We present the development and benchmarking of an in-house fluid–structure interaction (FSI) solver. An implicit partitioned approach is utilized to couple a sharp-interface immersed boundary method-based flow solver and a finite-element method-based structural solver. In the present work, the coupling is accelerated using a dynamic under-relaxation scheme. The revised coupling is around two to three times faster and numerically stable, as compared to the one that uses a constant under-relaxation parameter. The solver is validated against two FSI benchmarks in which a thin, finite thickness, elastic splitter plate is attached to the lee side of a circular or square rigid cylinder, subjected to laminar flow. In these two-dimensional benchmarks, the flow induces a wave-like deformation in the plate, and it attains a periodic self-sustained oscillation. We employ the FSI solver to analyze the flow-induced vibration (FIV) of the plate in a uniform laminar free-stream flow for a wide range of mass ratio and bending stiffness at Reynolds number (Re) of 100, based on the diameter of the cylinder.
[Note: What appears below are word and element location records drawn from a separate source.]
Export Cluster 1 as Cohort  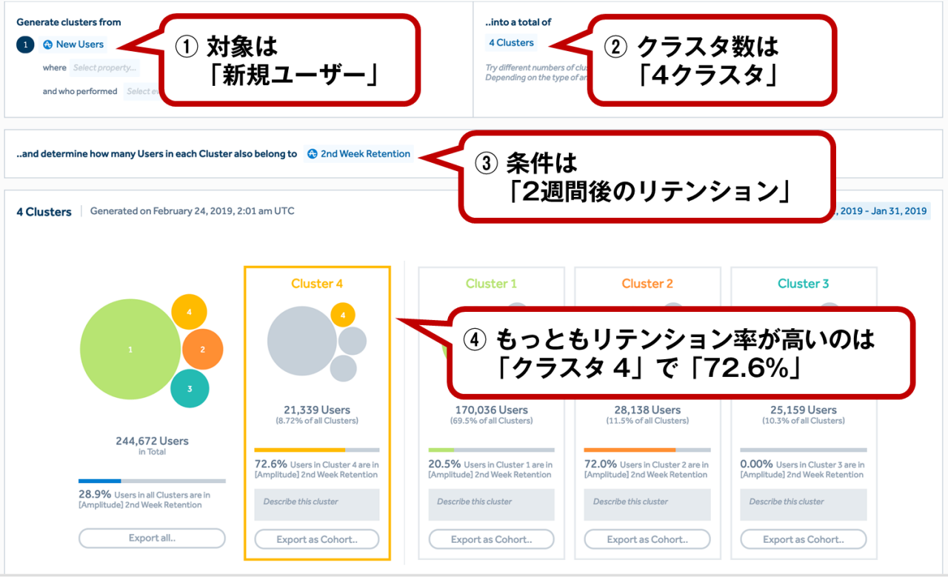pyautogui.click(x=491, y=540)
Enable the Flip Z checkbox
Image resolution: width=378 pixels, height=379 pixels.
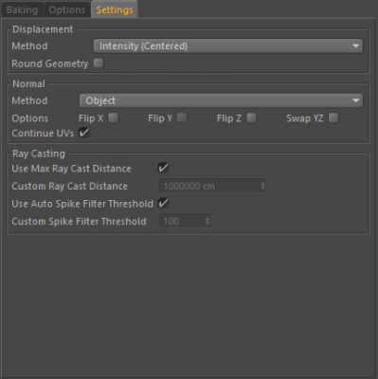tap(252, 118)
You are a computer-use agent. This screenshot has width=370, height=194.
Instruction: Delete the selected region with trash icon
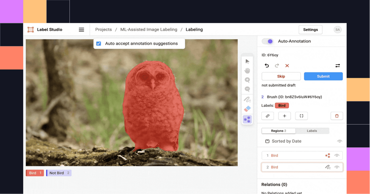(337, 116)
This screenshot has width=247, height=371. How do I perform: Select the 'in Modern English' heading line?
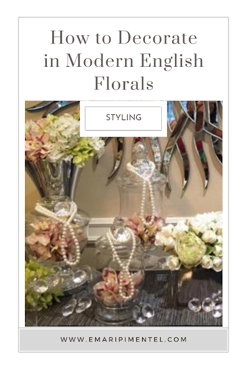coord(124,60)
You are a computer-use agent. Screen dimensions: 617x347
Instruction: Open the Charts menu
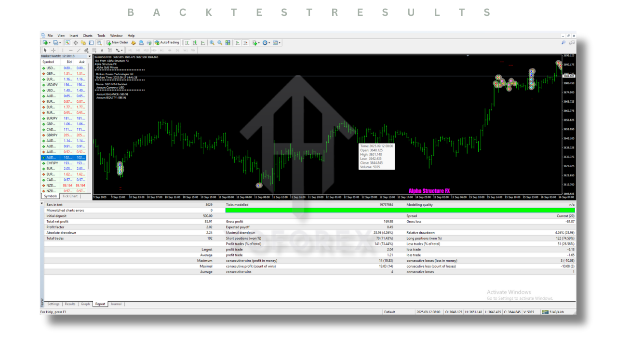[87, 36]
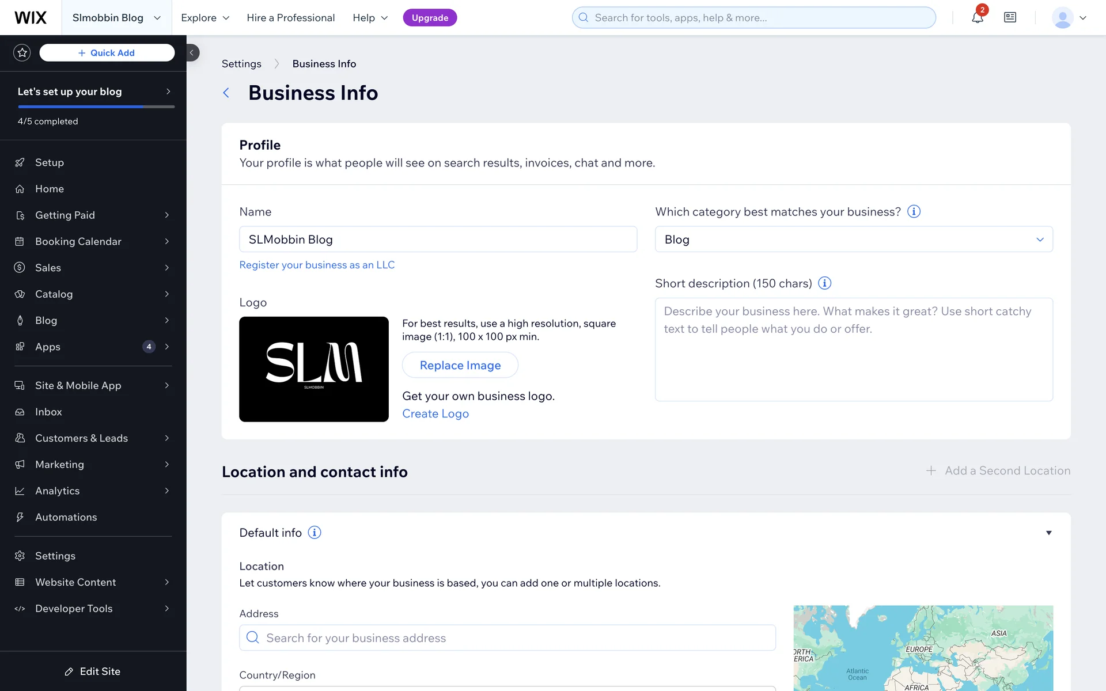
Task: Collapse the Default info section triangle
Action: tap(1048, 533)
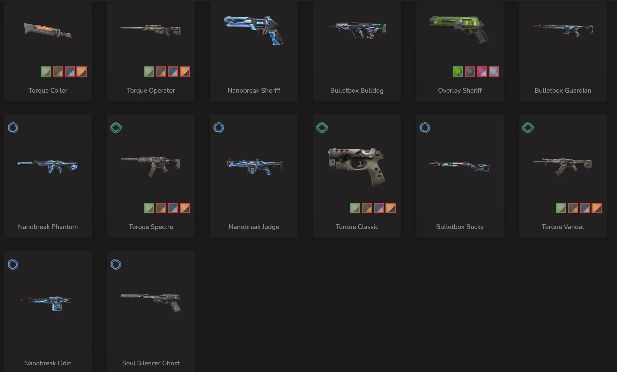Open the Torque Classic pistol image

tap(357, 167)
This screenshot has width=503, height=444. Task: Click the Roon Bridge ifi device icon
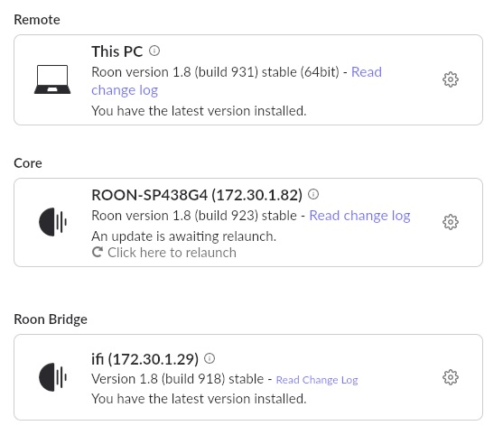pos(52,377)
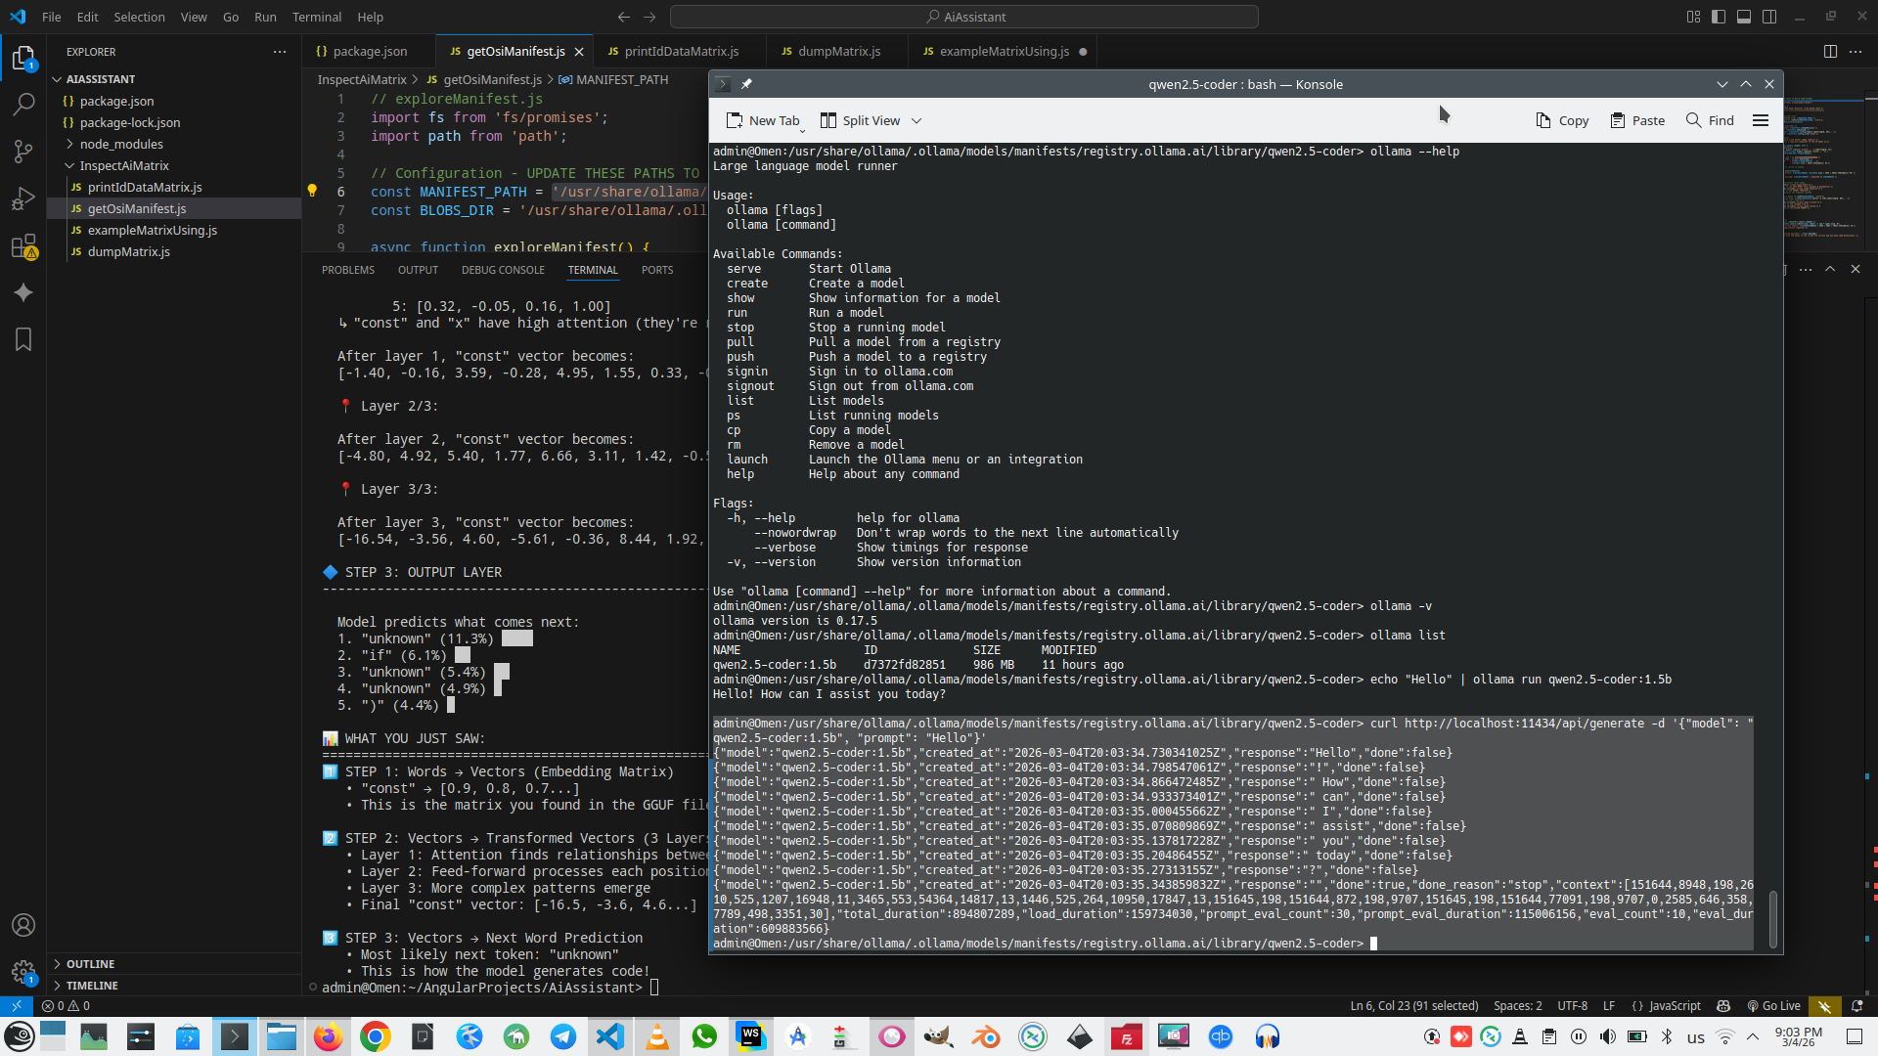Viewport: 1878px width, 1056px height.
Task: Open the Extensions view icon
Action: tap(23, 246)
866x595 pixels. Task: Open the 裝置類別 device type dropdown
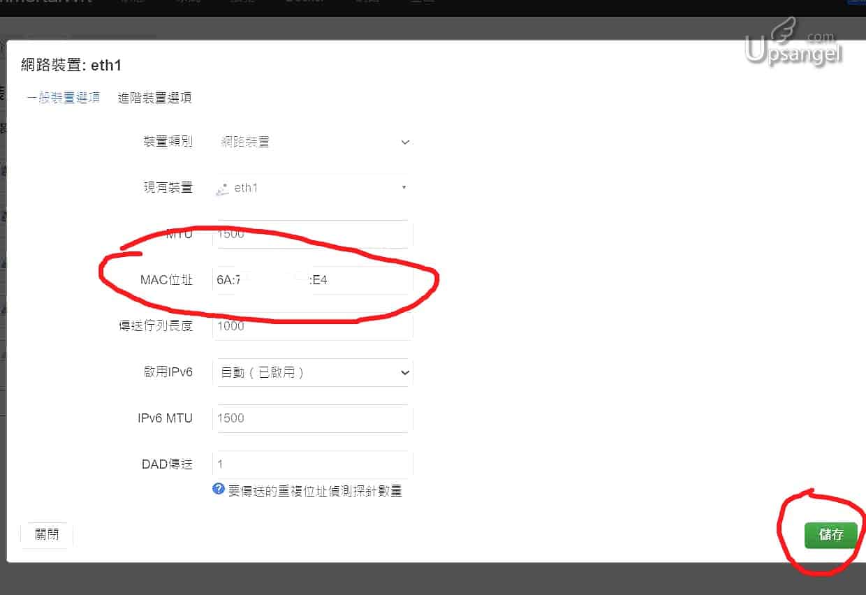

At the given Re, two-dimensional numerical simulations show that the FIV of the plate effectively depends only on the mass ratio and bending stiffness. The largest displacement of the plate vibration is found to occur in the lock-in region, where the vortex shedding frequency of the coupled fluid–structure system is close to the natural frequency of the splitter plate. We briefly discuss wake structures and phase plots for different cases of mass ratio and bending stiffness.